Some highlights from the report:
- Strong worldwide unit case volume with 4 percent growth in the quarter and 5 percent growth for the full year.
- International operations delivered 6 percent unit case volume growth for both the quarter and full year.
- Global volume and value share gains continued across key markets and categories.
- Solid cash generation continued, with full year cash flow from operations up 6 percent.
- Fourth quarter reported EPS was $0.43. Comparable EPS up 10 percent to $0.64, reflecting nine consecutive quarters of double-digit comparable EPS growth. Full year reported EPS was $2.49 and comparable EPS up 17 percent to $3.15.
- Operating income growth of 12 percent on a reported basis and 10 percent on a comparable basis in the quarter. Full year operating income grew 16 percent on a reported basis and 17 percent on a comparable basis.
- Productivity program initiatives accelerating and are on track to deliver $500 million in annualized savings by year-end 2011.
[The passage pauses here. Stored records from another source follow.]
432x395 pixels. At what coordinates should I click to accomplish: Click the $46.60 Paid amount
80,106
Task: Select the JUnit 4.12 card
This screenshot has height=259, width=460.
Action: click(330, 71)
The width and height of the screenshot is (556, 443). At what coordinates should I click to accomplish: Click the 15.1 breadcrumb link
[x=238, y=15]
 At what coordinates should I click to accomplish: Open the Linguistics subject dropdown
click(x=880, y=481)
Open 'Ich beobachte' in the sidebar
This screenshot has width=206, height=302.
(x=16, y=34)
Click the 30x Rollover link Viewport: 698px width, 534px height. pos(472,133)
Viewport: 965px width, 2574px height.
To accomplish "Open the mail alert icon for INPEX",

I published a public and private stock analysis titled Taking Stock in Coca-Cola (KO) last month where I presented very clearly the competitive advantages that this company enjoys versus its global peers and the investing prospects of the company in the future. After reviewing the most result results, analyzing the numbers provided by the company and gauging the confidence exhibited by CEO Muhtar Kent I’m glad that I’ve added to my equity position in recent months. When readers compare the most recent numbers with the historical data provided in both versions of Taking Stock in Coca-Cola (KO) a clear trend emerges of continued operating success.
One paragraph that caught my attention came from Kent himself,
“Our highly skilled management team is assertively addressing the challenges posed by the current global economic crisis. Working in close collaboration with our bottling partners, we successfully accelerated actions, refocused investments and intensified our disciplined execution to drive results. We also made significant gains in realigning our organizational structure to generate greater productivity and in rewiring our business for sustainable results.
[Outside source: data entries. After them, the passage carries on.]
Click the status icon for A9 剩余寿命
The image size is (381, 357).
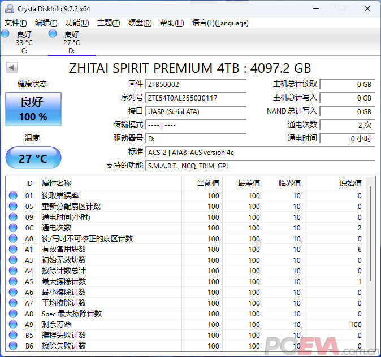[13, 325]
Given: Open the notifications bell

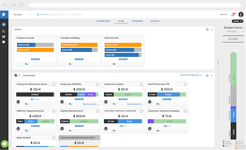Looking at the screenshot, I should [x=233, y=15].
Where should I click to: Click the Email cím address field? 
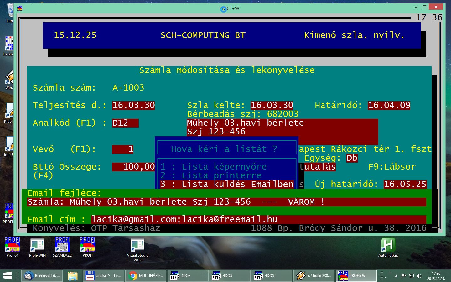258,219
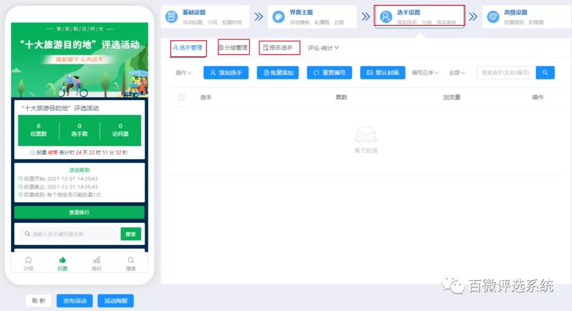Click the 发布活动 button

click(x=75, y=300)
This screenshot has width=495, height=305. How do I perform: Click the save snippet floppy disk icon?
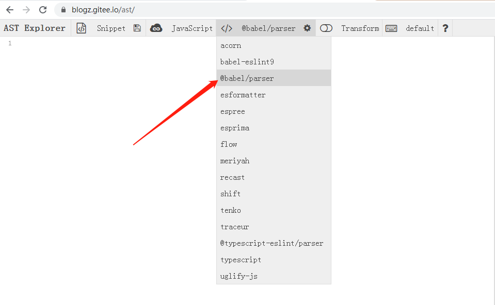pos(137,28)
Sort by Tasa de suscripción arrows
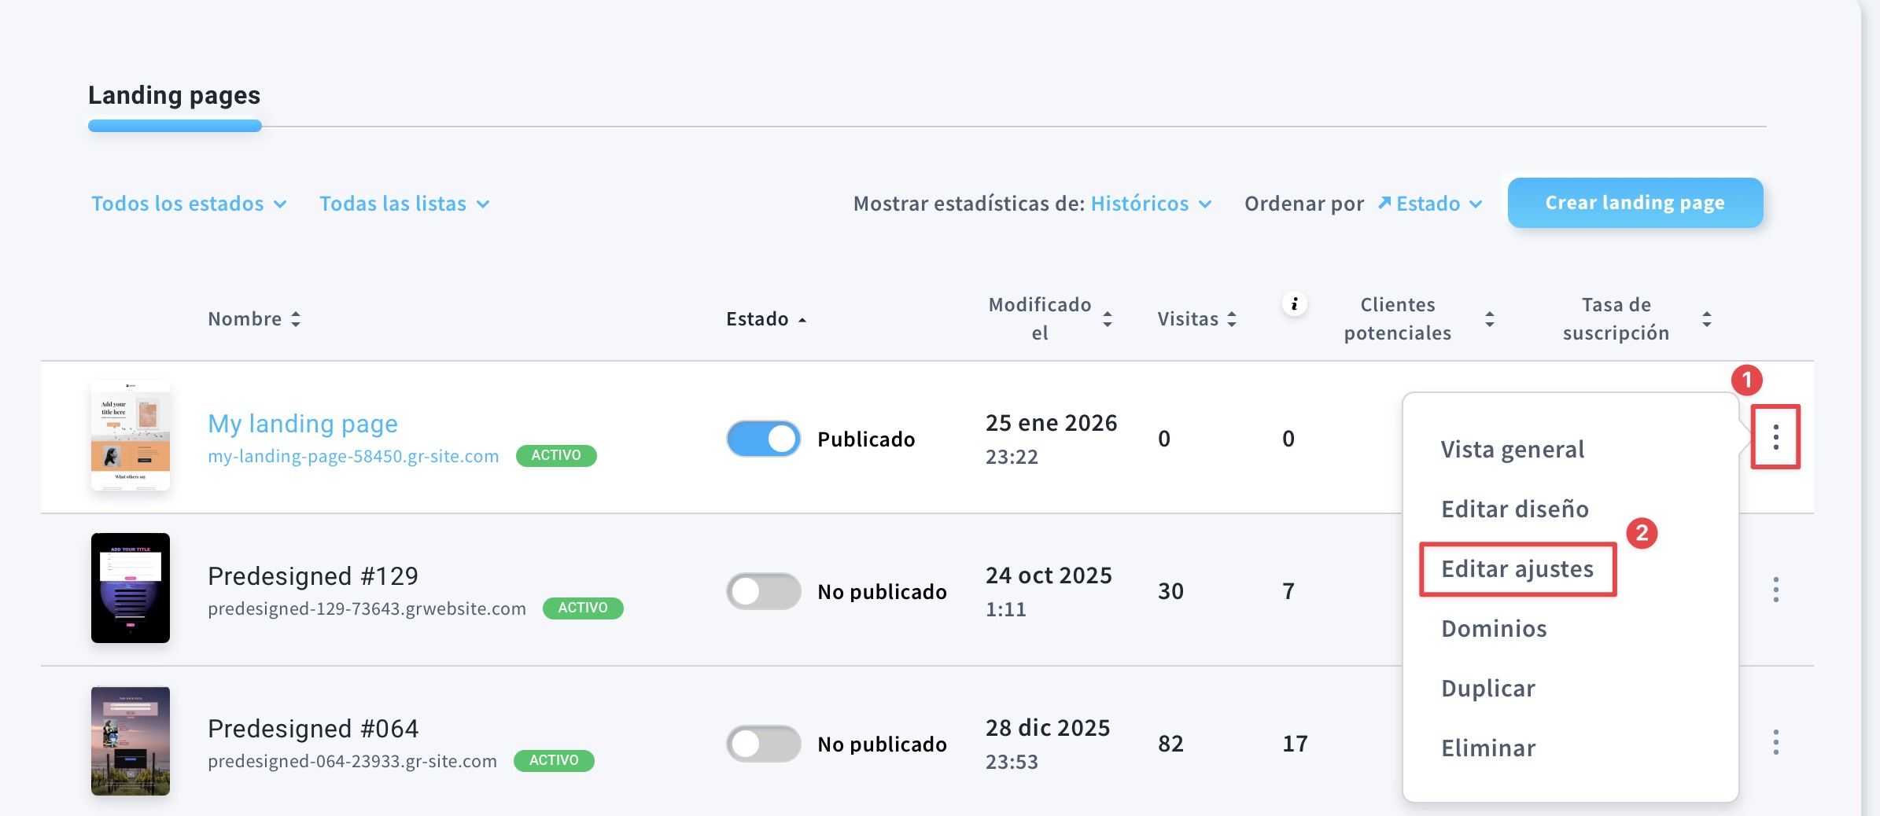The width and height of the screenshot is (1880, 816). [x=1706, y=319]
While certainly not crisis proof, as no company is, I do believe our global business model is relatively resilient, as we bring simple moments of pleasure to our consumers, nearly 1.6 billion times a day, for cents at a time. We recognize that 2009 will bring many unique challenges to us and our consumers, customers, and bottling partners. Yet, I believe that our solid brand and business fundamentals – together with a fundamentally sound balance sheet, robust cash generating model and strong global bottling system – provide a sound foundation for our management team to continue driving long-term sustainable growth.”
Regardless of the economic climate in 2009 for many companies Coca-Cola stands to benefit from their strong financial position to self finance growth through free cashflow and remain focused on doing what they do best.
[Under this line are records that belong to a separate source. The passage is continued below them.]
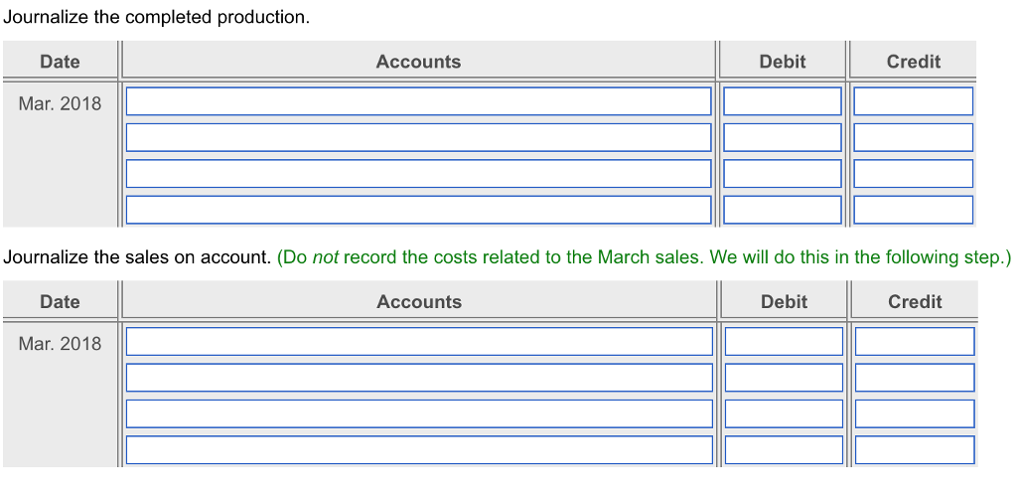Click third Credit field for sales on account
Image resolution: width=1017 pixels, height=489 pixels.
(915, 413)
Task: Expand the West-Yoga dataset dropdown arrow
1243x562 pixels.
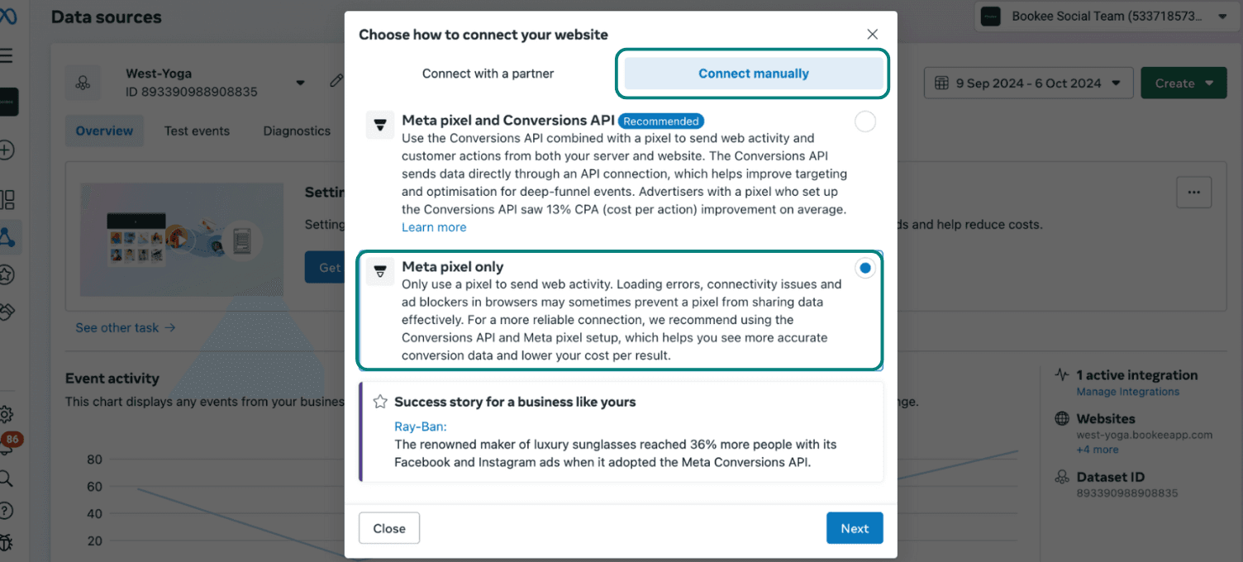Action: [300, 83]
I cannot stress enough the importance of a solid strategic focus in uncertain times by management and Coca-Cola has demonstrated an ability to continue to move forward in a measured manner that sets the company on the road for success for decades to come.
With the stock trading below $45, at less than 15x 2009 earnings, a rock solid dividend yielding 3.4% and stability not found easily in many global corporations Coca-Cola continues to grow the premier brand in the world.